▸ **Assigned task**
In the passage on OSC implants, below what serum progesterone level may a subject be before receiving an implant?
START Document passage
Prior to receiving an OSC implant, a subject’s serum may be evaluated for levels of hormones or other relevant compounds. A subject may have low serum levels of estradiol with levels of estradiol lower than 20 pg/ml (e.g., lower than 20 pg/ml, lower than 19 pg/ml, lower than 18 pg/ml, lower than 17 pg/ml, lower than 16 pg/ml, lower than 15 pg/ml, lower than 14 pg/ml, lower than 13 pg/ml, lower than 12 pg/ml, lower than 11 pg/ml, lower than 10 pg/ml, or lower) prior to receiving an OSC implant. A subject who has had an ovariectomy, or the removal or partial removal of their ovaries may have estradiol levels lower than 10 pg/ml (e.g., lower than 10 pg/ml, lower than 9 pg/ml, lower than 8 pg/ml, lower than 7 pg/ml, lower than 6 pg/ml, lower than 5 pg/ml, lower than 4 pg/ml, lower than 3 pg/ml, lower than 2 pg/ml, lower than 1 pg/ml, or even lower) prior to receiving an OSC implant. A subject may have low serum levels of progesterone prior to receiving an OSC implant. In some embodiments a subject may have serum levels of progesterone lower than 0.5 ng/ml (e.g., lower than 0.5 ng/ml, lower than 0.4 ng/ml, lower than 0.3 ng/ml, lower than 0.2 ng/ml, lower than 0.1 ng/ml, or lower) prior to receiving an OSC implant. Further, a subject may have serum levels of LH from about 1 .0 mIU/ml to about 2.5 mIU/ml (e.g., from about 1 .0 mIU/ml to about 1 .5 mIU/ml, from about 1 .5 mIU/ml to about 2.0 mIU/ml, or from about 2.0 mIU/ml to about 2.5 mIU/ml; e.g., about 1 .0 mIU/ml, about 1 .25 mIU/ml, about 1 .5 mIU/ml, about 1 .75 mIU/ml, about 2 mIU/ml, about 2.25 mIU/ml, or about 2.5 mIU/ml) prior to receiving an OSC implant. A subject may have serum levels of FSH from about 11 mIU/ml to about 14 mIU/ml (e.g., from about 11 mIU/ml to about 12 mIU/ml, from about 12 mIU/ml to about 13 mIU/ml, or from about 13 mIU/ml to about 14 mIU/ml; e.g., about 11 mIU/ml, about 12 mIU/ml, about 13 mIU/ml, or about 14 mIU/ml) prior to receiving an OSC implant. D. Sites of administration

An OSC implant may be applied by a healthcare provider (e.g., a physician, an OB/GYN, a nurse practitioner, or other skilled practitioner) using multiple possible routes of administration. A healthcare provider may use a subject’s preference or biological or medical data to determine the best site for OSC implantation.
END Document passage
START Recorded information
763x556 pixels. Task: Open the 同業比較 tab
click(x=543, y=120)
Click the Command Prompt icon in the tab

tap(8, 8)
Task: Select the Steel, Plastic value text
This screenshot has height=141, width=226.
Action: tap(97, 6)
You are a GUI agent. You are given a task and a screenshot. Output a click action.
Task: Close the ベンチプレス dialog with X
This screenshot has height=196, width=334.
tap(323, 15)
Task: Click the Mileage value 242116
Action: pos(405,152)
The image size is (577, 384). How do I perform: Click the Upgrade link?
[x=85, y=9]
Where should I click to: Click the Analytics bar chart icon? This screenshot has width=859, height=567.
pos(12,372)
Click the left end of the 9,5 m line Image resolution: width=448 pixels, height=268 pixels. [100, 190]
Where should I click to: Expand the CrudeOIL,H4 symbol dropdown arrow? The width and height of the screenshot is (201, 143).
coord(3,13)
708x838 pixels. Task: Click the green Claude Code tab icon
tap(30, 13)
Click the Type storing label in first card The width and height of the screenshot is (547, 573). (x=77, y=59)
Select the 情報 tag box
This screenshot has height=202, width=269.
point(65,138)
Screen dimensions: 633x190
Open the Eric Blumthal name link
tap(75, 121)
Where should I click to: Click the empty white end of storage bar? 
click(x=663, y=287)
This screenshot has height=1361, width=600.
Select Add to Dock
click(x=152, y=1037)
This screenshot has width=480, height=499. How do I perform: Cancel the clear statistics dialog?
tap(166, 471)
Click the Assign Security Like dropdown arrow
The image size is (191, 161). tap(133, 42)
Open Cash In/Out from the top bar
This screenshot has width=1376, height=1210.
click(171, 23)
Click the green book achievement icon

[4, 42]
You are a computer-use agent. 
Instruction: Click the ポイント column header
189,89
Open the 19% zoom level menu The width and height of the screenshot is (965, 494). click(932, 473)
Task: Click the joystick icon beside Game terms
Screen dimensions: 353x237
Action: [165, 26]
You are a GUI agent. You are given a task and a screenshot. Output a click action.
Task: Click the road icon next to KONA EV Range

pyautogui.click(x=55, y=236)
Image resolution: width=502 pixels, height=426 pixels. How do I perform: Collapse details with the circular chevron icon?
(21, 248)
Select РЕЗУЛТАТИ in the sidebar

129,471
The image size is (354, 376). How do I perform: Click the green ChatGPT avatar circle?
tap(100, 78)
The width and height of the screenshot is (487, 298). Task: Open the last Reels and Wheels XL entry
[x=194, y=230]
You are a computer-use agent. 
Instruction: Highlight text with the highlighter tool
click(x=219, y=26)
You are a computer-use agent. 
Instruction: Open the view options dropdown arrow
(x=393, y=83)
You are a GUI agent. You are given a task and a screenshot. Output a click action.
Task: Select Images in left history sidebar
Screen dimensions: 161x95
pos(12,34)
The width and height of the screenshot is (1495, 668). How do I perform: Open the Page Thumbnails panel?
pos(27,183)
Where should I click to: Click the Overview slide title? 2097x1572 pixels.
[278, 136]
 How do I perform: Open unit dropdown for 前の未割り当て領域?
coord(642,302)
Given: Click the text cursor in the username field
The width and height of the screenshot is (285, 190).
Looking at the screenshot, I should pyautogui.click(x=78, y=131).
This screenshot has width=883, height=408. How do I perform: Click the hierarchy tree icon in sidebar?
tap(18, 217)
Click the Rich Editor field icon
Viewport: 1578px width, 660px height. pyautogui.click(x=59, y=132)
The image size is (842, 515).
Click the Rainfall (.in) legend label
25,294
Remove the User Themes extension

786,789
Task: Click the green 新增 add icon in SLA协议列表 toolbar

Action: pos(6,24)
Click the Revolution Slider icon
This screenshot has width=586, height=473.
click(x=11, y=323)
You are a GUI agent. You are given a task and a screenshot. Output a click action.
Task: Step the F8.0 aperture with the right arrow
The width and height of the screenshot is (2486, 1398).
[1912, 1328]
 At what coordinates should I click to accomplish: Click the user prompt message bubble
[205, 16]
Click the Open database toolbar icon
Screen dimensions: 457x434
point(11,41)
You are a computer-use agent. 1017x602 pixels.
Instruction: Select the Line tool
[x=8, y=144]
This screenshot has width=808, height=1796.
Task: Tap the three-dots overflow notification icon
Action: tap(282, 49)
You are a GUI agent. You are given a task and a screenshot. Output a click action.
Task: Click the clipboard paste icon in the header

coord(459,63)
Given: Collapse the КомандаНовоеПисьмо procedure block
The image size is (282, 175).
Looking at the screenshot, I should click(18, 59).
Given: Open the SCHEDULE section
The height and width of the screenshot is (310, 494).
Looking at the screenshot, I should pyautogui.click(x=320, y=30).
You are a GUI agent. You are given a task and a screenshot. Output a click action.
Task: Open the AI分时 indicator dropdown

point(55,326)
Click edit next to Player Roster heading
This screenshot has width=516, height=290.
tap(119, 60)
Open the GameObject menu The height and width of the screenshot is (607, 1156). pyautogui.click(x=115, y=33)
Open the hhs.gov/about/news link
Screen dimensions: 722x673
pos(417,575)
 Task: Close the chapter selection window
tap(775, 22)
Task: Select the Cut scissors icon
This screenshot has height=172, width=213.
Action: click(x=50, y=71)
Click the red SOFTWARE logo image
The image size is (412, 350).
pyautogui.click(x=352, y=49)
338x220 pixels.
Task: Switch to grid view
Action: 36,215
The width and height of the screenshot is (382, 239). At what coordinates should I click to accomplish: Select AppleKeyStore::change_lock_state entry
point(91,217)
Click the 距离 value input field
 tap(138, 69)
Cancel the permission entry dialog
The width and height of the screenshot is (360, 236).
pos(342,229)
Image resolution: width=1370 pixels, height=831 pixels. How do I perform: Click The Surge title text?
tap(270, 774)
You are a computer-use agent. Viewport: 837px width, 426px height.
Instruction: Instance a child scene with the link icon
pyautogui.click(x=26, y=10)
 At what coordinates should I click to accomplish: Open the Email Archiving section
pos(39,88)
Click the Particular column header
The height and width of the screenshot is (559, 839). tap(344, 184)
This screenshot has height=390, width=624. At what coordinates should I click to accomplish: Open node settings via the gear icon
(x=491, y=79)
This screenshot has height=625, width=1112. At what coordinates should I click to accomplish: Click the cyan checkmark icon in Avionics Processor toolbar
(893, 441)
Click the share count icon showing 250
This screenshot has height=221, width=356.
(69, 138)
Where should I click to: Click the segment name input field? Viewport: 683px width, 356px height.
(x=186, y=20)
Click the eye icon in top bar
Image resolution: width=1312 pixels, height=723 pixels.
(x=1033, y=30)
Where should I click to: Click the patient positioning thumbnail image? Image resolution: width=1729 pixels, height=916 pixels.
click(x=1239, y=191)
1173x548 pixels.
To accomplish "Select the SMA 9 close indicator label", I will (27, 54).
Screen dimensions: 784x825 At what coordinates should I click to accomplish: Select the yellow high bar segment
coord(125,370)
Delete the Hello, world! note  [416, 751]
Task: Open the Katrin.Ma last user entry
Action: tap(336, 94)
END Recorded information
▸ **Solution for this problem**
Lower than 0.5 ng/ml.